I am concerned about the number of TODOs. Things like dealing with errors and timing conditions should be in place in the initial drop of code - unless we can mark this capability as beta or the like. WDYT @gyfora ?

@schongloo schongloo requested a review from davidradl April 11, 2025 17:41
@schongloo
Copy link
Contributor Author

@davidradl thanks for your review/comments. I've cleaned up all the outdated/invalid TODOs which pointed me 1 missing unit test, added. At this point the few remaining TODOs do not interfere with the main functionality and are not critical/open for discussion.

@schongloo schongloo marked this pull request as draft April 15, 2025 18:06
@hansh0801
Copy link

👍

@hansh0801
Copy link

when this feature gonna be released?

@schongloo schongloo marked this pull request as ready for review April 30, 2025 13:22
@schongloo
Copy link
Contributor Author

Hi @hansh0801, trying to release it ASAP but I also want to make sure the logic and contracts are as robust as possible to minimize changes later. Looks pretty stable in my current testing and I've reopened it for review. Thanks!

@hansh0801
Copy link

cool ! and I'm also waiting for blue green phase 2 :)
https://cwiki.apache.org/confluence/pages/viewpage.action?pageId=337677650

@schongloo
Copy link
Contributor Author

@hansh0801 indeed... Phase 2 will take a little bit longer due to its complexity but already working on it.

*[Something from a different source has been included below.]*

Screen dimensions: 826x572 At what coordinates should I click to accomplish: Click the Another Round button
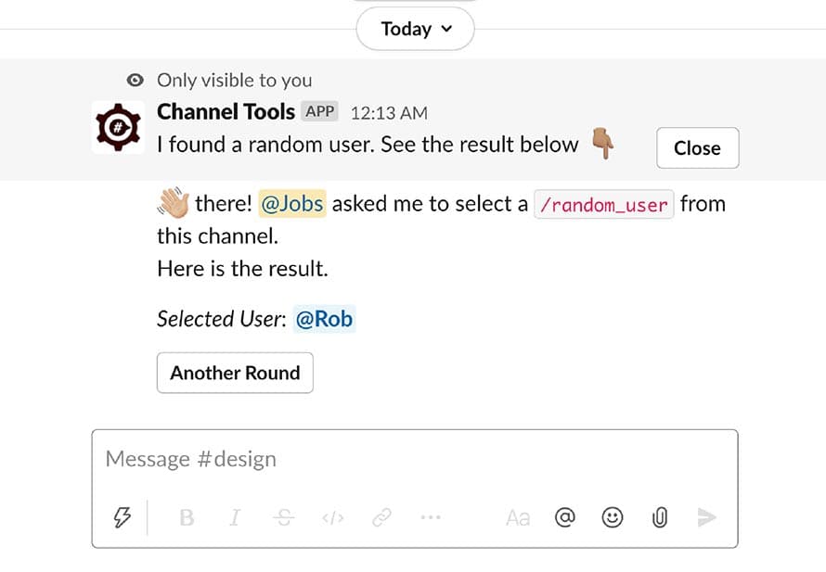tap(235, 373)
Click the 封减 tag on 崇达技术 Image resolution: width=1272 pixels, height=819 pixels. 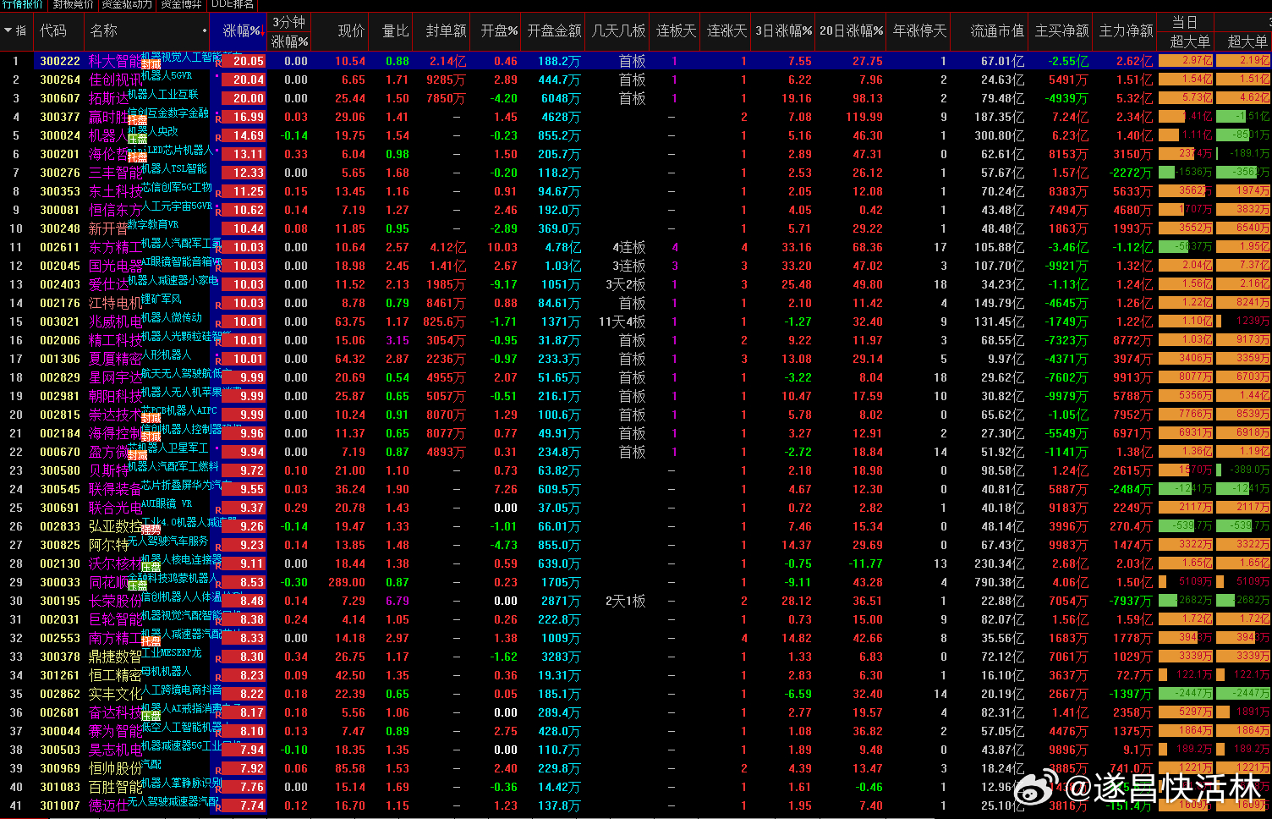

@schongloo schongloo changed the base branch from release-1.11 to main April 30, 2025 21:14
@schongloo schongloo changed the base branch from main to release-1.11 April 30, 2025 22:33
@maheepm-lyft
Copy link

maheepm-lyft commented Jun 16, 2025

Hi @schongloo @davidradl @gyfora , I hope you're doing well. I've been following this PR as blue-green deployments would solve a critical use case for our production needs. I noticed there have been no updates to this PR for a few weeks. Was wondering if there is anything blocking the release of this and if there is something myself or the OSS community could help with (testing, fixing any changes, etc). Thanks for all the work so far! 🙏

@gyfora
Copy link
Contributor

gyfora commented Jun 19, 2025

Hi @schongloo @davidradl @gyfora , I hope you're doing well. I've been following this PR as blue-green deployments would solve a critical use case for our production needs. I noticed there have been no updates to this PR for a few weeks. Was wondering if there is anything blocking the release of this and if there is something myself or the OSS community could help with (testing, fixing any changes, etc). Thanks for all the work so far! 🙏

@maheepm-lyft , @schongloo is currently on holiday but once he is back we can try to merge this as soon as reasonably possible :)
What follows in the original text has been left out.